** Problem to solve **
Nothing in the entries may be altered; copy them in full.

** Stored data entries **
————————

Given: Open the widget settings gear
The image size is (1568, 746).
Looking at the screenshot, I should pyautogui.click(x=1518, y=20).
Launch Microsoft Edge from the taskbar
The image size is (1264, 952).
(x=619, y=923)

————————

** Answer area **
Given: Open the widget settings gear
The image size is (1568, 746).
Looking at the screenshot, I should pyautogui.click(x=1518, y=20).
Launch Microsoft Edge from the taskbar
The image size is (1264, 952).
(x=619, y=923)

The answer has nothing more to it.